DATA SUPPLIED

# # # # # # #

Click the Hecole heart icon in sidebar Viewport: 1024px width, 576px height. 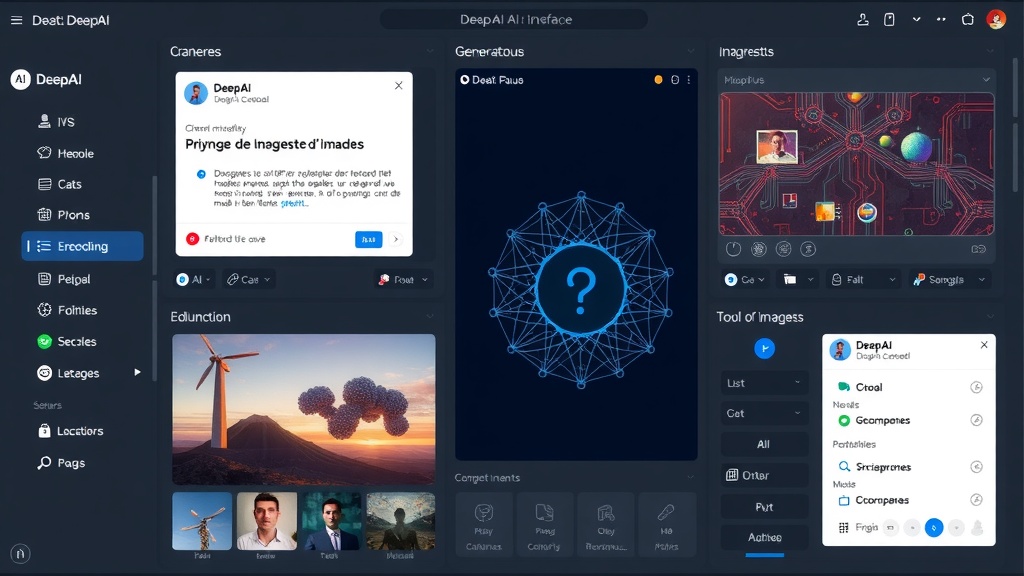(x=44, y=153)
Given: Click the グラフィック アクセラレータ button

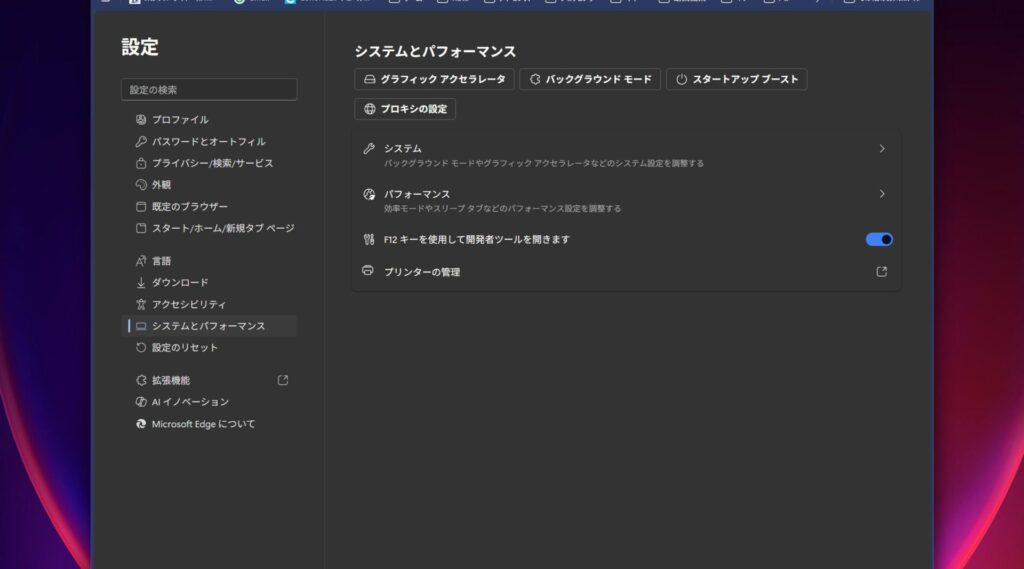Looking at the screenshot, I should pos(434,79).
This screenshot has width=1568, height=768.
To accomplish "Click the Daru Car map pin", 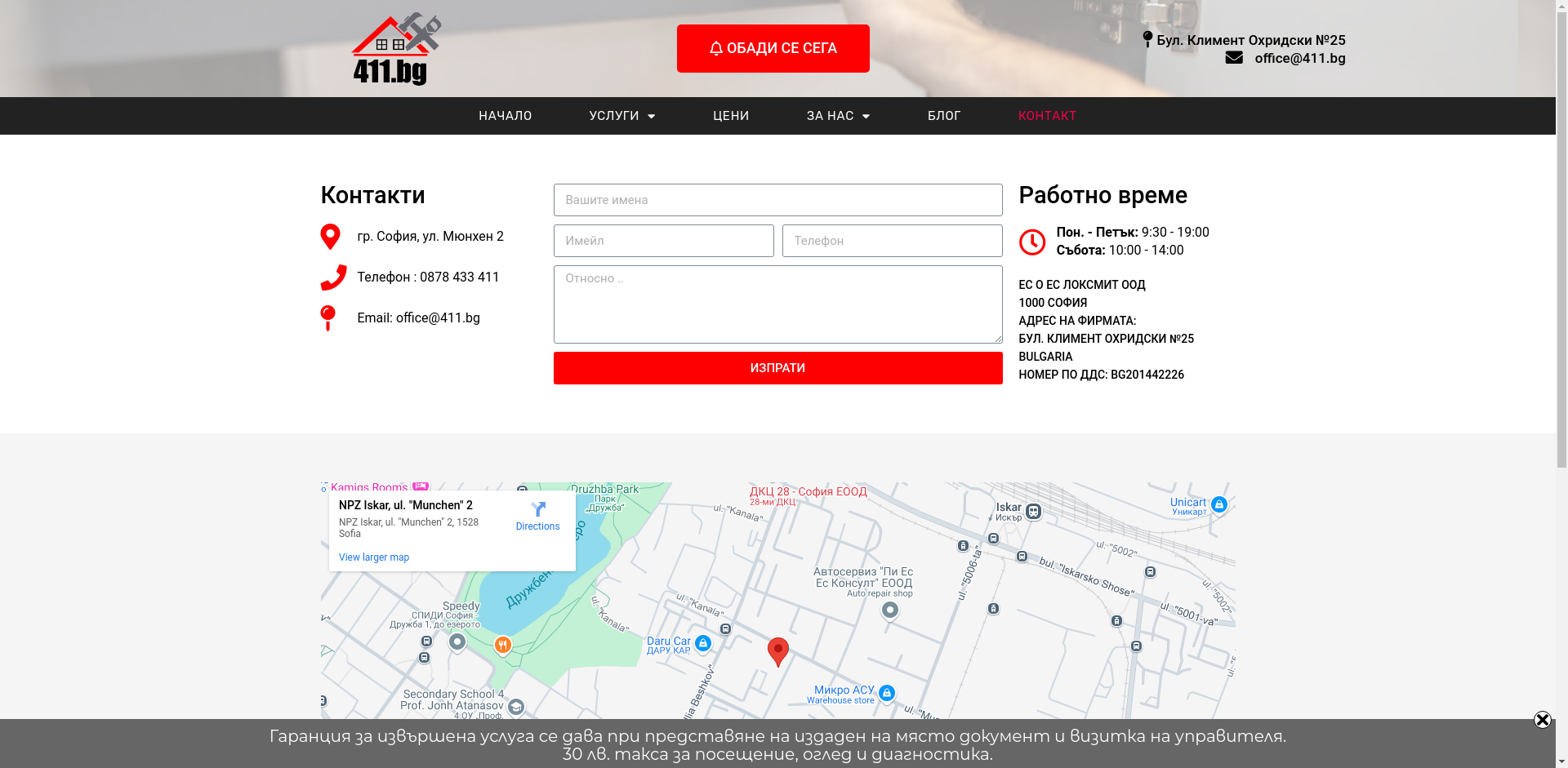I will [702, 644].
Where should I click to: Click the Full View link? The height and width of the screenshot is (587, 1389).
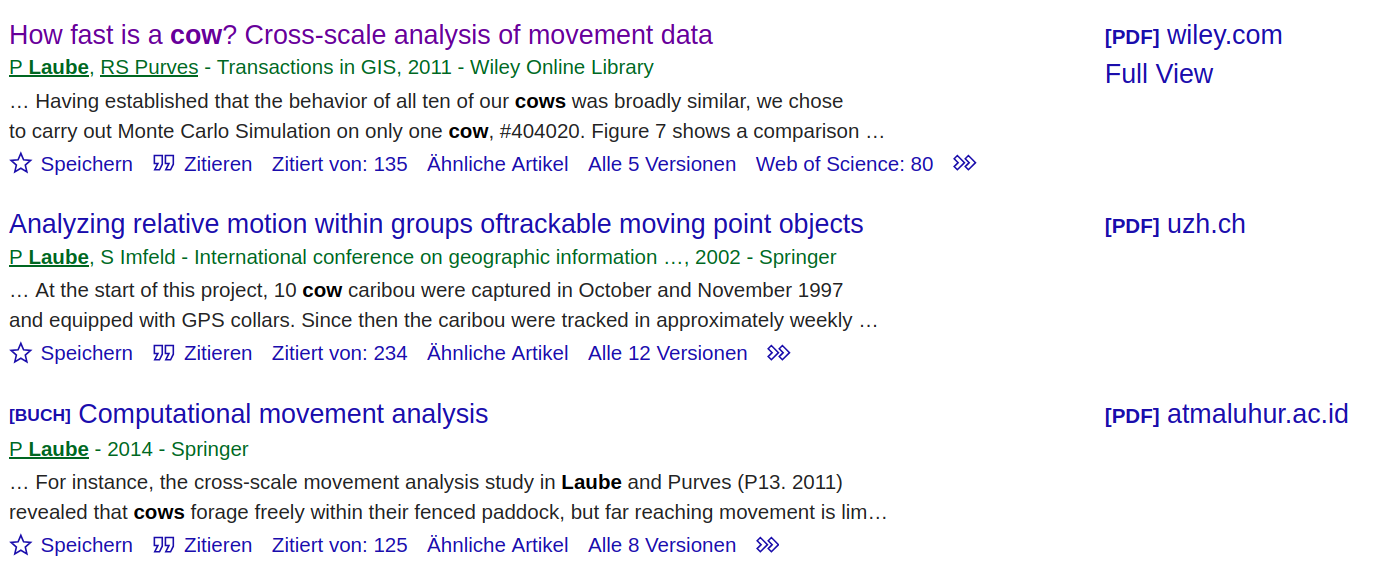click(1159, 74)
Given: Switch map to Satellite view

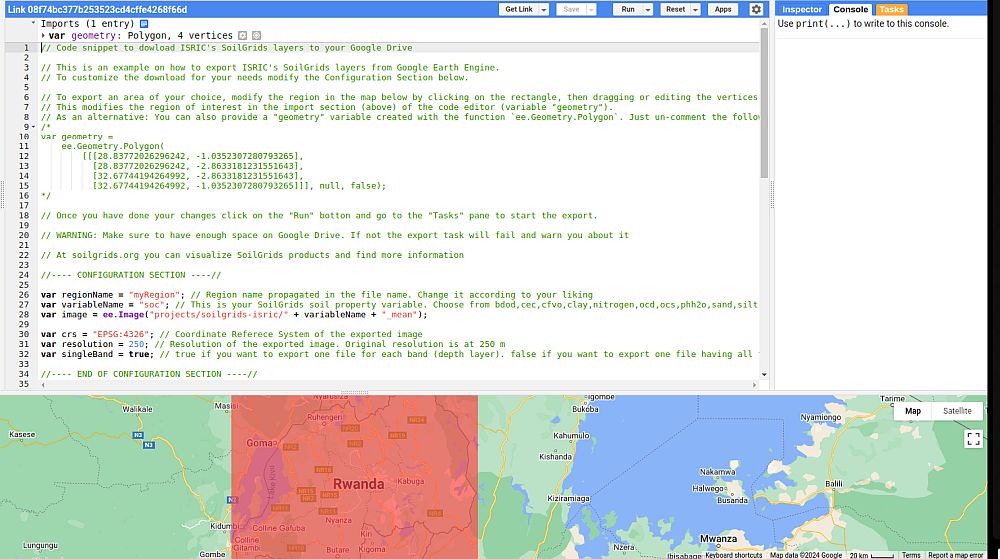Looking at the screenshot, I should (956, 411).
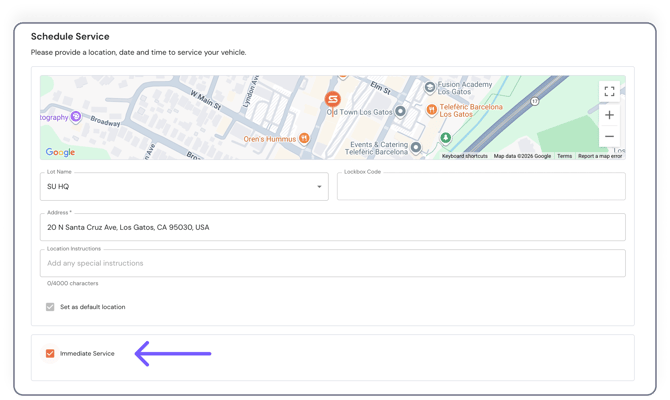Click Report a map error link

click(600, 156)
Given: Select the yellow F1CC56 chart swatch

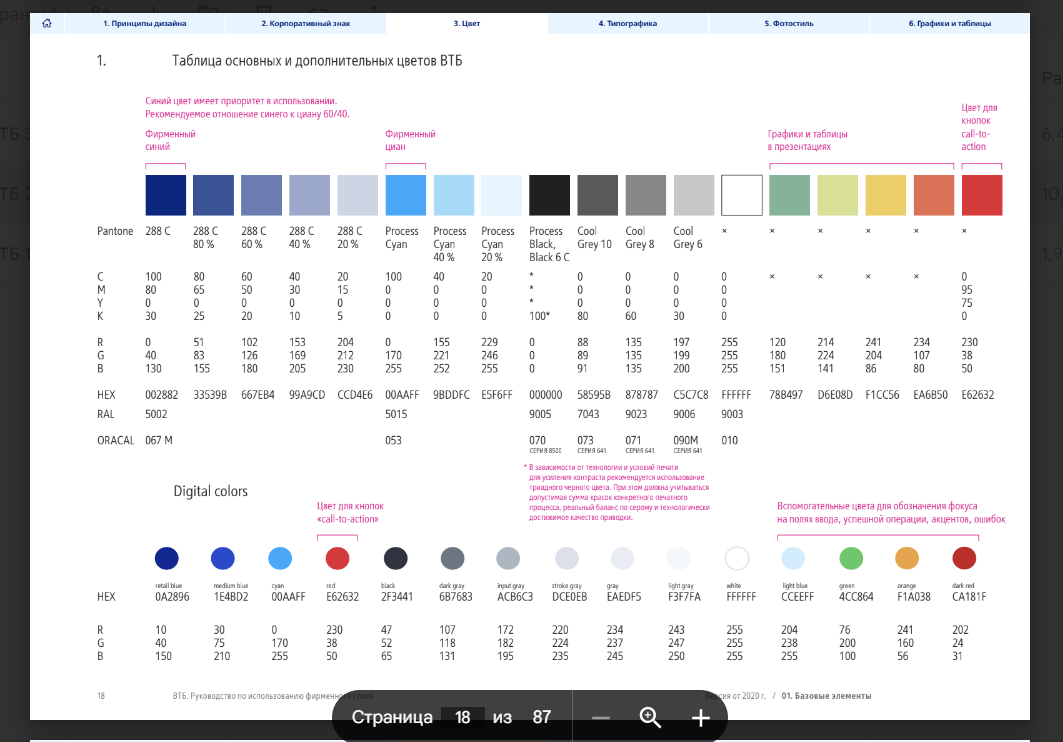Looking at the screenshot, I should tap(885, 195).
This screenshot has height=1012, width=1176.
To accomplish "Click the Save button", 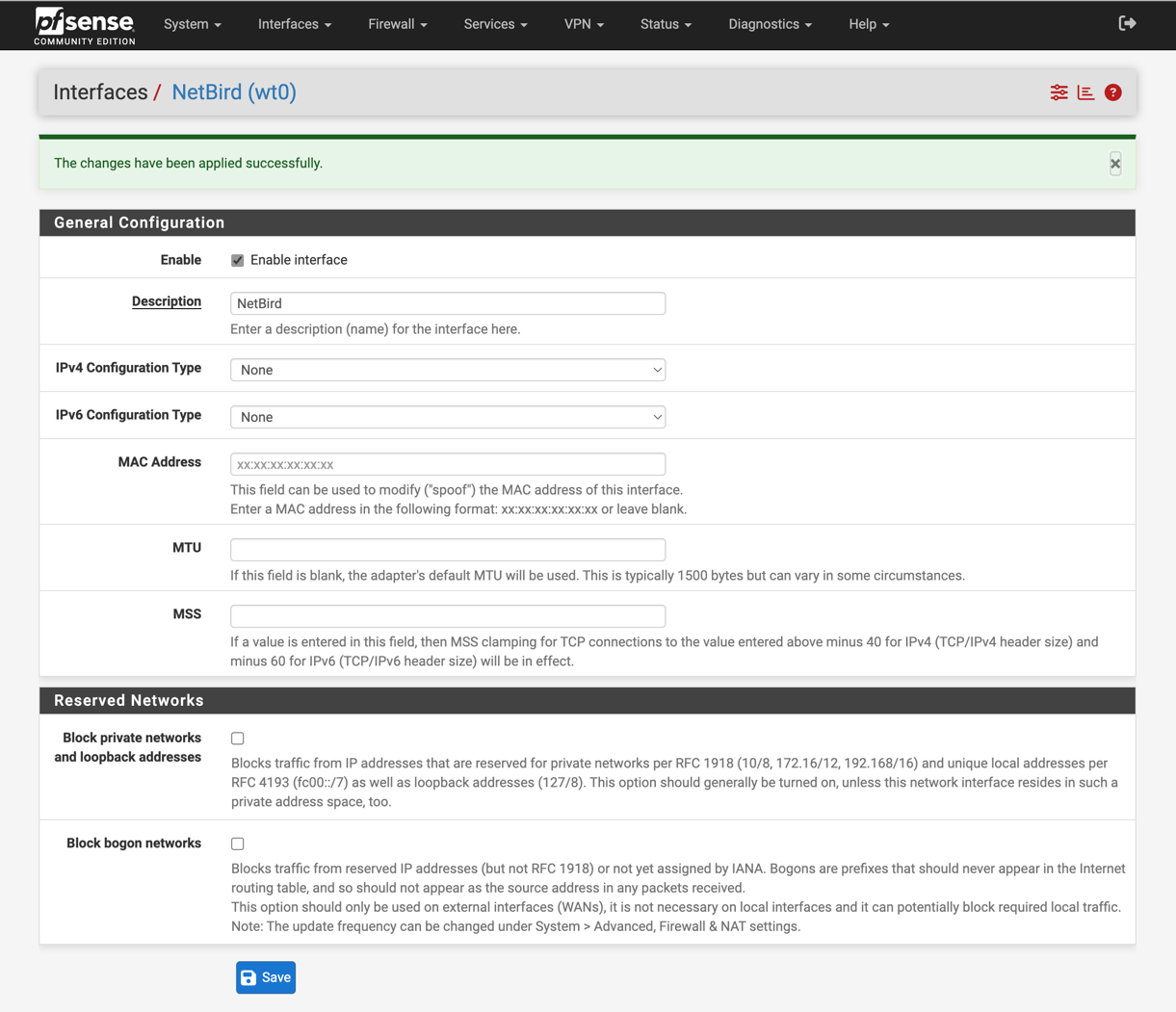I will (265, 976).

# # # # # # #

OBJECTIVE
Which lines of the listing contain the string "This"? List every such line in full, treating uppercase and lowercase as different.

ANSWER IN FULL
This screenshot has width=1568, height=768.
This screenshot has height=1012, width=1176.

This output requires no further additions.